# start of Information given

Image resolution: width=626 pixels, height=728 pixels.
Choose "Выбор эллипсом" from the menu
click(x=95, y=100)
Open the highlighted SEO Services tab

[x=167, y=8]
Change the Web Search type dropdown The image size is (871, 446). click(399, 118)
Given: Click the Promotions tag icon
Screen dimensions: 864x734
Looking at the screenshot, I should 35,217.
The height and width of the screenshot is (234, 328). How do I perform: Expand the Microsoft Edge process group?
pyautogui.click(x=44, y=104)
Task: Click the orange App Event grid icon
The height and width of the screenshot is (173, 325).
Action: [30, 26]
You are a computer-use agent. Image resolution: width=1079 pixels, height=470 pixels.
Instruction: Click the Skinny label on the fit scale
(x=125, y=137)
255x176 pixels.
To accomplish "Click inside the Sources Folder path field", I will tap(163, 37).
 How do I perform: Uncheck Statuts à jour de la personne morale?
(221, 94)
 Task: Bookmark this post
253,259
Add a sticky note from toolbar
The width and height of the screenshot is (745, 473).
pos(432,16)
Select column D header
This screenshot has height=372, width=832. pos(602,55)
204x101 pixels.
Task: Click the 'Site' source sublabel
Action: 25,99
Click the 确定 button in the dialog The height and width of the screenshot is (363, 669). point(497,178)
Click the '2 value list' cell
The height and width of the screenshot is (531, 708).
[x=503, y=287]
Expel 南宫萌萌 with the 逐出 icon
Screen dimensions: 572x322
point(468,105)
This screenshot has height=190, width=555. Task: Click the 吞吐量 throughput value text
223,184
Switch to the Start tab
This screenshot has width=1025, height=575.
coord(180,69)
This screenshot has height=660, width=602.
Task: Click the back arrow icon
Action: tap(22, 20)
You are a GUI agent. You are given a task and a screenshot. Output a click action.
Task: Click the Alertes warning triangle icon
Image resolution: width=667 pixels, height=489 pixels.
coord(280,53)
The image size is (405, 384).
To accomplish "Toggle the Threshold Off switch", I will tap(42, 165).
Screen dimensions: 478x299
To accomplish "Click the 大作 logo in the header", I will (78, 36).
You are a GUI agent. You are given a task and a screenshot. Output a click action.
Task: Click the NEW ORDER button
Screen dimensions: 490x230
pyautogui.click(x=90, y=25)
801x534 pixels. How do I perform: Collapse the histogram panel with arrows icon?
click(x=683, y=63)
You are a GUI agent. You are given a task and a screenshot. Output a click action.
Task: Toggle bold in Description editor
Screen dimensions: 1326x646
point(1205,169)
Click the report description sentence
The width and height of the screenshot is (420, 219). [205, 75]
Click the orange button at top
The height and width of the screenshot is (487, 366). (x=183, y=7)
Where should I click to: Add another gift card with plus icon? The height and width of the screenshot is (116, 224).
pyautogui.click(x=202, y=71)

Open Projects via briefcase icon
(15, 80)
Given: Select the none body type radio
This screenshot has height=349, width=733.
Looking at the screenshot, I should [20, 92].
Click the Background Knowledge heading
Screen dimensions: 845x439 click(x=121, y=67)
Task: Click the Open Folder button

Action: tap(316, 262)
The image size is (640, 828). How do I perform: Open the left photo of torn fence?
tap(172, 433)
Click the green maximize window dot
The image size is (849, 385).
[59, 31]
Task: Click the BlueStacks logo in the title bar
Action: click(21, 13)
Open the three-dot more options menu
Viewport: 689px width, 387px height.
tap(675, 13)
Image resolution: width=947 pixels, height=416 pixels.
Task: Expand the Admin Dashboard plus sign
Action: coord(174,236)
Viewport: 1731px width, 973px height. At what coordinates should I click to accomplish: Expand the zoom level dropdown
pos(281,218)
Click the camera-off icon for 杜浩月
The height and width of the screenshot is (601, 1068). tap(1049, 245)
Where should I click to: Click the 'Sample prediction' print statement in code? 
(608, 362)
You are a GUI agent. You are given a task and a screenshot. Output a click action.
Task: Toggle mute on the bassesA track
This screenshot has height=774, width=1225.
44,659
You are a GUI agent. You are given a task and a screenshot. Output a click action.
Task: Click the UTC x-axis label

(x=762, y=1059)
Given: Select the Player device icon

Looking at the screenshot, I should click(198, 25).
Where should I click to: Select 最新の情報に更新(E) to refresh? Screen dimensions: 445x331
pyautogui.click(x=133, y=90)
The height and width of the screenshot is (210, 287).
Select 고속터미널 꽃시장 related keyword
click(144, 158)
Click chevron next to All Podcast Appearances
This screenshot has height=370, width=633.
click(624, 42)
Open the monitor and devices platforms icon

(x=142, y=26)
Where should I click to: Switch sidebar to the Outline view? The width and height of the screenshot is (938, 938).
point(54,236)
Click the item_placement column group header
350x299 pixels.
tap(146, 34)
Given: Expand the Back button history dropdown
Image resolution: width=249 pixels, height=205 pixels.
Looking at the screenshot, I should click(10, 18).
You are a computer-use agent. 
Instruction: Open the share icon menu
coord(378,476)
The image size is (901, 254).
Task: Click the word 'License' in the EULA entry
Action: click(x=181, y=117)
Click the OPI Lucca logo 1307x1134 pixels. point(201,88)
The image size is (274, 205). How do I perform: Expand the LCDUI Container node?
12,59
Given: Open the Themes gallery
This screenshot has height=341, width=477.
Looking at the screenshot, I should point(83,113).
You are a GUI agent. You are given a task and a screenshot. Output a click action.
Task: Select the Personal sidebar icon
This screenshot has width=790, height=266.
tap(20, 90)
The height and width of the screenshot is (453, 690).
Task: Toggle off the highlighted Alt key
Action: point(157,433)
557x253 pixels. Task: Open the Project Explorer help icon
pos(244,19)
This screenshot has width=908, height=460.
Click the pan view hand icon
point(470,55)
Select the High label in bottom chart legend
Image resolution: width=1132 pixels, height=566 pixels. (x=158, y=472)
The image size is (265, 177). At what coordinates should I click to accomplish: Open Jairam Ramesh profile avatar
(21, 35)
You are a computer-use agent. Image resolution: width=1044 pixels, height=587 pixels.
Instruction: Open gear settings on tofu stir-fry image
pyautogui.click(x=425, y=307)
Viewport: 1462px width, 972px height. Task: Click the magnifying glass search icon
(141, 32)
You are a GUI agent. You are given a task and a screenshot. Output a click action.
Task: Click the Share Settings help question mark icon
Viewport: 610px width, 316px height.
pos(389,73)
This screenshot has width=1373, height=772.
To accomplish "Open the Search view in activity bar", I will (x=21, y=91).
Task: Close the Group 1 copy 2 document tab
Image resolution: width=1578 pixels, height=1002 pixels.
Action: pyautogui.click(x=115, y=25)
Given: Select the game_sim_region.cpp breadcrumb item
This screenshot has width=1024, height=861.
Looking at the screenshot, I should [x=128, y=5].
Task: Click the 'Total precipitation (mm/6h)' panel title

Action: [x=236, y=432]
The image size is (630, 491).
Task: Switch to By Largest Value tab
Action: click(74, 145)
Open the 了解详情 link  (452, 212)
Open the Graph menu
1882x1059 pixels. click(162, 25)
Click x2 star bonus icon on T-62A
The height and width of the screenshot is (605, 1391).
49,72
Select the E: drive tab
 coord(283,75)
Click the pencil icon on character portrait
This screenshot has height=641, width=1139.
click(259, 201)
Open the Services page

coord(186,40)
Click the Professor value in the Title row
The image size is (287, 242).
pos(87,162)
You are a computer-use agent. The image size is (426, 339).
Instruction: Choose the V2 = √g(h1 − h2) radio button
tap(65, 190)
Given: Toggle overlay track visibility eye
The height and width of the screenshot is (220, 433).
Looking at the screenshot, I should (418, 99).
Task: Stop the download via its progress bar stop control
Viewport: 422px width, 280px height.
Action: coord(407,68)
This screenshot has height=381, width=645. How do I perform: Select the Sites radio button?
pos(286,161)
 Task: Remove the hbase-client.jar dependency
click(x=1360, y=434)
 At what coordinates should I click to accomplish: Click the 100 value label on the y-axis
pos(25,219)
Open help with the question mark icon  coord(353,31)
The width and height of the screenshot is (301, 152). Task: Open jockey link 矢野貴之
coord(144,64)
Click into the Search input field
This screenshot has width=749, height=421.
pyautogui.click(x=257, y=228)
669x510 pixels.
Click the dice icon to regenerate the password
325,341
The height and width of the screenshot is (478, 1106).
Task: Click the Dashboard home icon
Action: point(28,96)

# end of Information given

Task details — Put the lines of the items above, starting at the line containing "Screen dimensions: 478x299" and ending at the line containing "pyautogui.click(x=90, y=25)", into a JSON list of strings, one string per line, omitting blank lines.

Complete output —
[
  "Screen dimensions: 478x299",
  "To accomplish \"Click the 大作 logo in the header\", I will (78, 36).",
  "You are a GUI agent. You are given a task and a screenshot. Output a click action.",
  "Task: Click the NEW ORDER button",
  "Screen dimensions: 490x230",
  "pyautogui.click(x=90, y=25)"
]